One of the fundamental tenets of creating better customer experiences (CX) is embracing continuous change and measuring outcomes you hope to influence through change.
In the contact center this often means creating pilot programs using a set of agents as your control group and another set of agents who are using different behaviors as your test group. Often, we see companies dismiss potentially meaningful change because their pilots didn't show the results they wanted or run wildly successful pilots that don't translate into real world results.
The underlying cause of these two issues is often a poor or incomplete understanding of the application of statistical principles to run a successful pilot.
DISCLAIMER: the following post is by no means meant to be an exhaustive understanding of the types of statistical techniques used to measure pilot performance but will cover the fundamental aspects and common mistakes encountered using a common statistical technique called a t-test often used in pilot programs.
Let's start with the basics. What's a t-test?
A t-test is a statistical hypothesis test used to determine whether there is a significant difference between the means of two groups.
In layman's terms we are measuring the average performance between one group and another to see if the differences between groups are meaningful and not by "accident". The tricky part becomes understanding what type of t-test to run.
What are the types of t-tests and how do I choose?
Rule #1 - t-tests are only meant to measure the difference between two groups. If you want to measure differences between more than two groups, you need another type of test.
Since the purpose of a pilot is to measure improvement (i.e. we want to see if something increased or decreased in a way that is beneficial to our business) a one-tailed test is the appropriate choice.
In addition, you have to determine what type of t-test to use. The two most commonly used in the contact center are independent samples t-tests and paired samples t-tests.
What's an independent samples t-test and when should I use it?
An independent samples t-test is when we are comparing differences between two distinct groups. In practice, this is selecting your "control" group of agents who will use the same methods, systems, and techniques you have been using in your day-to-day operations and then selecting a second group of agents to be the "guinea pigs" for your new process.
This is the most common method used in the contact center but there several things to be careful of before going to this as your default choice. One of the most common mistakes we see is priming the pilot group with your best agents because they will "pick it up the fastest" when it comes to new systems and procedures.
This often leads to one of the common issues in pilot programs where the pilot results don't materialize in the real world even though the pilot was a success. You have already selected a group for the pilot that outperforms the control group thus negating any measured improvement between groups.
How do I select my pilot group?
There are a few common methods used to select pilot groups:
- Random sampling is considered one of the best methods to ensure that your sample is representative of the entire population. In this method, every individual or element in the population has an equal chance of being selected.

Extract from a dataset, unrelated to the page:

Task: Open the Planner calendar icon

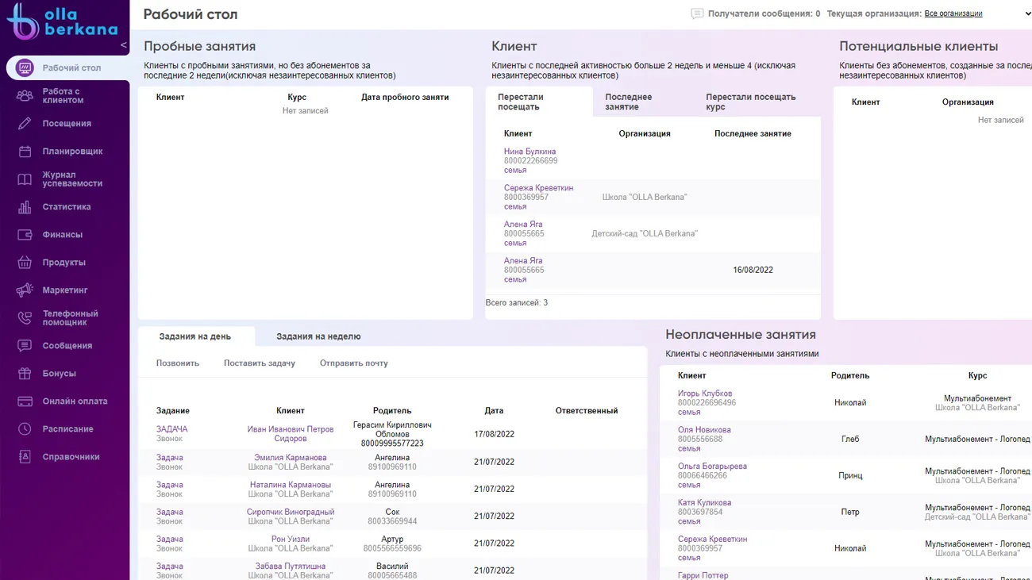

Simple random sampling can be achieved using random number generators, drawing names from a hat, or other randomization techniques.
- Stratified sampling is another popular technique. This is where we divide the population (all your agents that could be affected by the change you are testing) into distinct subgroups based on certain characteristics and then conducting random sampling in each subgroup.
You may want to create subgroups by shift, experience level, types of calls handled, etc. The goal of stratification is to ensure appropriate representation across your population where a random sample may leave people out because they represent a smaller part of the population (e.g. overnight shift agents in contact centers that run small shifts due to low call volumes at that time).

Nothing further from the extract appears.